§ WORK REQUEST
The result should be the lines from the one holding "The image size" to the final line of the records below, repeated exactly and with no pictures.

- Opening Delimiter -

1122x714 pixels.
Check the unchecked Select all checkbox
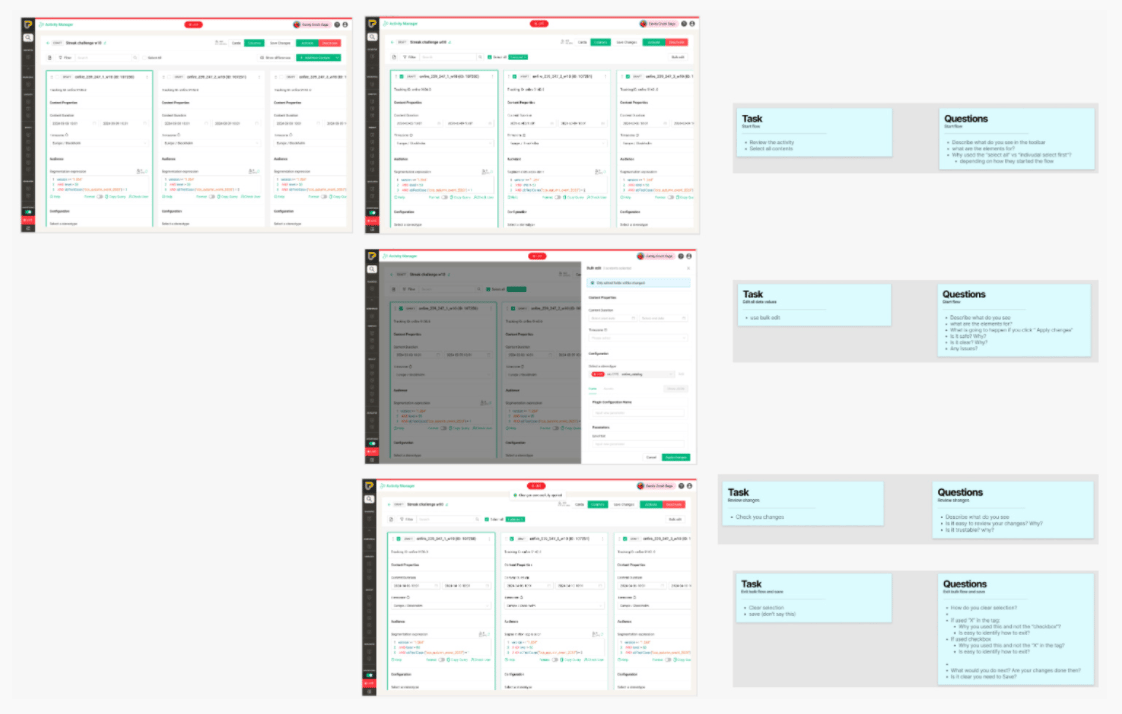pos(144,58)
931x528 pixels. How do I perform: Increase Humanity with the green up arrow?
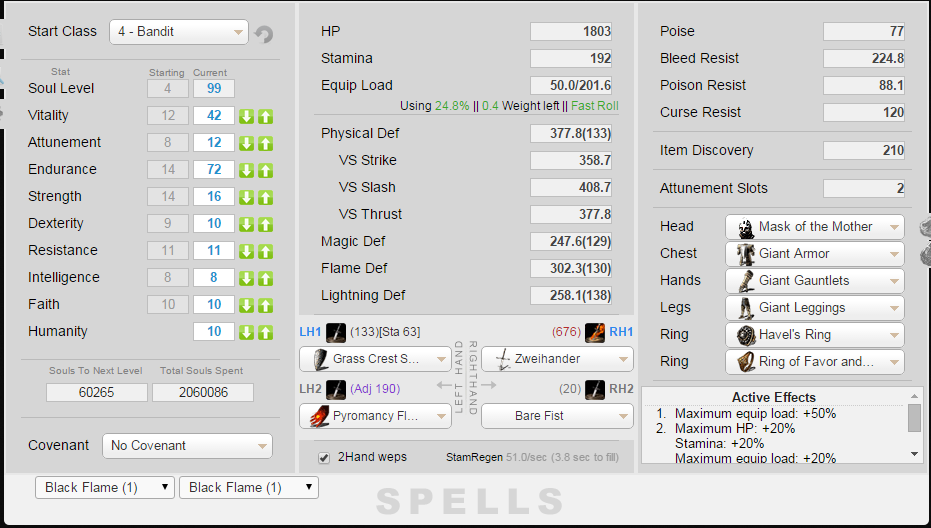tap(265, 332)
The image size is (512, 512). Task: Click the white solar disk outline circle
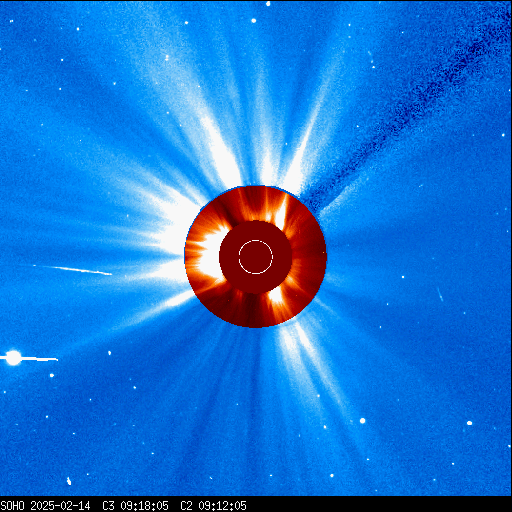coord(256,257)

- Closing Delimiter -

§ EXERCISE OUTPUT
The image size is (512, 512). Task: Click the white solar disk outline circle
coord(256,257)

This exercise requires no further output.